Low power FM translators:
- 89.3 K207FA r.KCRI-89.3 NPR – Twentynine Palms (San Bernardino) CA US Public Radio
- 92.1 KHCS (91.7 Palm Desert) Christian Radio
- 92.7 KKUU (Indio) Urban/Top 40
- 95.5 KCLZ (KCLB Coachella) Rock music and Las Vegas Raiders football
- 96.3 KKCM (KXCM – Palm Springs) Country music
- 103.3 KDHI (KVPW Mecca) Hot AC
- 103.7 (KNWZ-FM 94.3 Desert Hot Springs) News radio
- 106.3 KPLM (Thousand Palms) Country music

Local stations:
- 101.5 KHWY (Amboy) Classic rock (High Desert (California) radio market)
- 102.7 KMRB-FM (Joshua Tree) Variety
- 107.7 KCDZ (Yucca Valley) Local radio

==Transportation==
- State Route 62 runs east–west through the town.
- Bus service is provided by the Morongo Basin Transit Authority (MBTA).
- The closest passenger airport is Palm Springs Airport (IATA: PSP).

==Notable people==
- Brant Bjork, musician; owns a house and studio in Twentynine Palms
- Willie Boy, subject of the novel Willie Boy: A Desert Manhunt, and the film Tell Them Willie Boy Is Here; a Piute-Chemehuevi Native American, born in 29 Palms
- Doug Cockle, actor and director
- Conrad Dobler, NFL lineman; attended and played football at Twentynine Palms high school
- Dick Dale, "king of the surf guitar"; lived on a ranch in 29 Palms until he died in 2019
- Mike Evans, actor and writer; longtime resident; died at his mother's house in Twentynine Palms
- Huell Howser, television personality, actor, producer, writer, singer, and voice artist, best known as host of PBS' California's Gold
- Carrie Ann Lucas, lawyer, disability rights advocate, and activist
- Bryan D. O'Connor, retired United States Marine Corps colonel and former NASA astronaut
- Cliff Raven, tattoo pioneer; lived and worked in Twentynine Palms in his later years
- Elizabeth Warder Crozer Campbell, logged thousands of archeological finds in the 1920s in Joshua Tree Park; wrote The Desert Was Home
- Paramahansa Yogananda, Indian yoga master and teacher who lived in America 1920–1952; had a desert retreat in Twentynine Palms

==In popular culture==
===Music===
- The song "The Lady from 29 Palms" was written by Allie Wrubel in 1947 and recorded by such artists as Frank Sinatra, Freddy Martin, Tony Pastor, and The Andrews Sisters.
- The rock group U2 stayed at Harmony Motel in the 1980s when shooting photography for their album The Joshua Tree.
- The album Lily on the Beach by German electronic music ensemble Tangerine Dream contains an instrumental piano ballad called "Twenty-Nine Palms".
- English singer Robert Plant had a hit single called "29 Palms", from his solo album Fate of Nations in 1993.
- The band Sublime mentioned Twentynine Palms in their song "Thanx" on their 40oz. to Freedom album.
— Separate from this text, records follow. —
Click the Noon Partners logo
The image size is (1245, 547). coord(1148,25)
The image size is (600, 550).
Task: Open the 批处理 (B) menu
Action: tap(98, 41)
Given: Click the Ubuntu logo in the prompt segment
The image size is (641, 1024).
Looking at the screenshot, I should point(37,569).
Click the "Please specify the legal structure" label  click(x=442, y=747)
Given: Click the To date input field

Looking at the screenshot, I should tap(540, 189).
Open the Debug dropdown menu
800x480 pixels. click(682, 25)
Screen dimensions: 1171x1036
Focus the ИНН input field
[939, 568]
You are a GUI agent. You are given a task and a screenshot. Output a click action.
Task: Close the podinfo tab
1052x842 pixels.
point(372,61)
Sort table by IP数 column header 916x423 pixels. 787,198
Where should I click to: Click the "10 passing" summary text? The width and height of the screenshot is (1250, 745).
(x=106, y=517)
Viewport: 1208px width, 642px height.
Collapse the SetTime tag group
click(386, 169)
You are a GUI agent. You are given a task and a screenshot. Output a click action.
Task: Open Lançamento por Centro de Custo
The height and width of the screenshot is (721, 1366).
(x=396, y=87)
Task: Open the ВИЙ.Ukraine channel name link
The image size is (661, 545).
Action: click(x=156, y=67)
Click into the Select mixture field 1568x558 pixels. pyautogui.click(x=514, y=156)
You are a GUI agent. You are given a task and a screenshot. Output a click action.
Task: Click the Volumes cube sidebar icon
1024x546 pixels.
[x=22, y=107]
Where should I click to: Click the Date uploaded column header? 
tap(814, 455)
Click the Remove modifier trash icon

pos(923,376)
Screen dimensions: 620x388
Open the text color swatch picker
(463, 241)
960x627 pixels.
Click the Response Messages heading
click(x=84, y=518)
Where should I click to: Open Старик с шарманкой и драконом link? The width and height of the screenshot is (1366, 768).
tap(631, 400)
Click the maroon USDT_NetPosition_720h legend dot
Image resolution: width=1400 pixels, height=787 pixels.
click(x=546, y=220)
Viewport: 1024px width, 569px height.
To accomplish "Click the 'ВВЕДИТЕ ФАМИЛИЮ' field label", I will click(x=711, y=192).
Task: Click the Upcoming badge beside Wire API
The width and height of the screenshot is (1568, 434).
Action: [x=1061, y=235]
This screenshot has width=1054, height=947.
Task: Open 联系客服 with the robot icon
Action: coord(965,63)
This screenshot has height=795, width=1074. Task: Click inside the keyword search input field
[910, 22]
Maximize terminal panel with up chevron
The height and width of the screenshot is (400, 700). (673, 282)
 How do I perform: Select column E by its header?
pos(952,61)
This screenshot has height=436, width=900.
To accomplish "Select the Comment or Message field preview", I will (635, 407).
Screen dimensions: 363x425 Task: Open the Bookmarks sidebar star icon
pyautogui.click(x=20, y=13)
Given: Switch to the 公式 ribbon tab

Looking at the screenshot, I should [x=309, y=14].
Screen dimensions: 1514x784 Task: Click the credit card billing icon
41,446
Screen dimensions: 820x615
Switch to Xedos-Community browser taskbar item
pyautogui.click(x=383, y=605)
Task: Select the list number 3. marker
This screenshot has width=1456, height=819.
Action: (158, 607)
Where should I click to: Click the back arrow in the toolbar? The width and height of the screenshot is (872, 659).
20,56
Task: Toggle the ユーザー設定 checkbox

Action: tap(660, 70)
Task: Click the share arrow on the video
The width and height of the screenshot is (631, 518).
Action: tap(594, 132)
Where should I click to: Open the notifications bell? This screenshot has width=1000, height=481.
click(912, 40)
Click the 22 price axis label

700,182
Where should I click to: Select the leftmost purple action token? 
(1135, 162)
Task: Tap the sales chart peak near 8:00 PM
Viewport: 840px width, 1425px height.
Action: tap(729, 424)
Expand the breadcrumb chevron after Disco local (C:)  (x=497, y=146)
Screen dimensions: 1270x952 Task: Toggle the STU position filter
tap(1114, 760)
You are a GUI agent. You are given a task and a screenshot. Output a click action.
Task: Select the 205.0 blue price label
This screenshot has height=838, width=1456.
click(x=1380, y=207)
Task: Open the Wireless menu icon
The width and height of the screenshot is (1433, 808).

Twentynine Palms is also a city listed in "April 29, 1992 (Miami)" on their self-titled album Sublime.
- Track two of the album Places by Brad Mehldau, released in 2000, is named after the city.
- Nashville country band Granville Automatic has a song named after the town, inspired by the book by Deanne Stillman.
- Jonathan Richman and the Modern Lovers mention the town in the song "California Desert Party" on the album Modern Lovers '88.

===Film===
- Some scenes in the 1963 comedy film It's a Mad, Mad, Mad, Mad World were shot in Twentynine Palms.
- Some scenes in the 1964 comedy film Kiss Me, Stupid were shot in Twentynine Palms.
- Twentynine Palms is a 2003 drama/horror film set in Twentynine Palms.
- Actor Jared Leto launched a skin care line called "Twentynine Palms," inspired by the town.
- Actor/writer/producer, Jason Mamoa filmed "The Last Manhunt" in and around Twentynine Palms.

===Radio===
On March 11, 1945, The Chase and Sanborn Hour was broadcast from Twentynine Palms Auxiliary Naval Air Station, featuring the ventriloquist-dummy team Edgar Bergen and Charlie McCarthy, and actress Joan Blondell.

The base hosted The Jack Benny Program on April 22 of the same year. There were jokes about the base's dry, hot weather, along with a comedic sketch of the town's history.